Na inicial da ação, o sindicato aponta que a União, através de contas oficiais do Ministério de Minas e Energia – MME nas redes sociais Twitter e Facebook, passou a difamar os empregados da empresa com frases como “Sabe porque [sic] sua conta de luz está alta? Porque [sic] você assumiu desde 2012 um reajuste de 499% na sua tarifa, tendo ainda milhares de funcionários desnecessários da Eletrobras (e de suas distribuidoras) e outros cheios de privilégios recebendo salários fora do padrão. #MME”.

Os trabalhadores afirmam ainda que a publicação “deste tipo de ofensa em um mundo virtual onde

todas as informações transitam em uma velocidade absurdamente alta gera danos irreversíveis, pois a replicação desordenada das ofensas permanece por tempo indeterminado, mesmo após a exclusão das postagens. Multiplica-se e perpetua-se, assim, o dano causado”.

Para o Sindicato, a natureza da publicidade veiculada deixa claro que não pretende o Poder Público “estimular a participação da sociedade no debate e na formulação de políticas públicas”. “A publicidade veicula uma opinião inteiramente formada sobre o mérito da privatização da Eletrobrás, sem abrir qualquer espaço para a expressão de opiniões contrárias e, eventualmente, fomentar o debate público sobre seus méritos”.

Informação

A defesa do Sintergia também ajuizou uma Ação de Antecipação de Provas perante a Justiça do Rio de Janeiro pedindo acesso a documentos que teriam relação com o processo de desestatização da Eletrobras.

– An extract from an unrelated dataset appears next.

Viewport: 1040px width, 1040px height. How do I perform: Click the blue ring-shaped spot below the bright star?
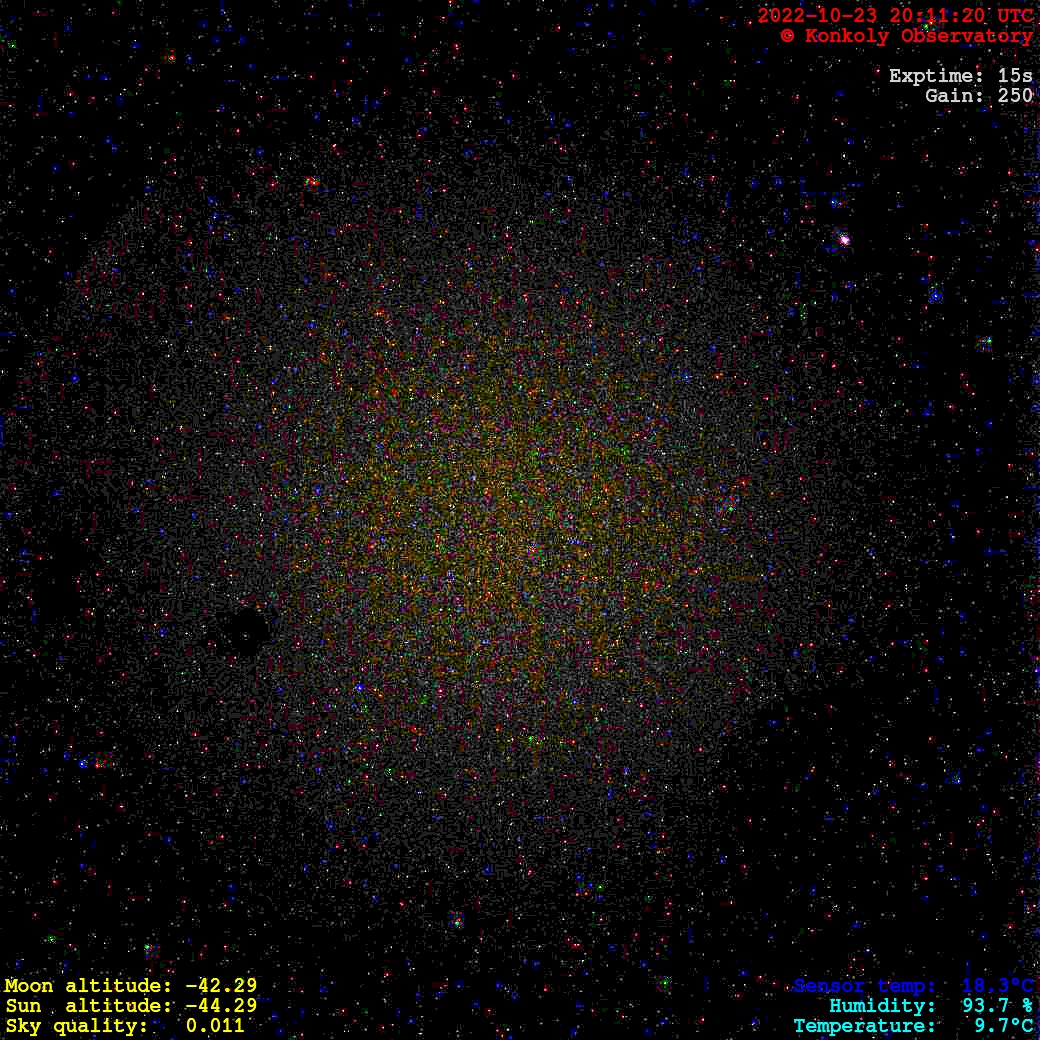coord(935,296)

O sindicato diz ter legitimidade para pleitear as informações por ser acionista minoritário.

De acordo com a entidade, foram solicitadas via Lei de Acesso à Informação algumas cópias de contratos que teriam sido feitos sem licitação, mas a Eletrobras argumentou que não liberaria a documentação por se tratar de informação sensível à empresa. Trata-se da ação 0103750-83.2018.8.19.0001.

Caso o pedido do Sintergia seja julgado procedente, a Eletrobrás terá que apresentar as cópias de contratos firmados, por exemplo, com o banco BTG Pactual, Bocater, Camargo, Costa e Silva Rodrigues Advogados Associados, Souza, Cescon, Barrieu & Flesh Sociedade de Advogados e processos administrativos internos, que “instruíram a inelegibilidade de licitação para as contratações acima”.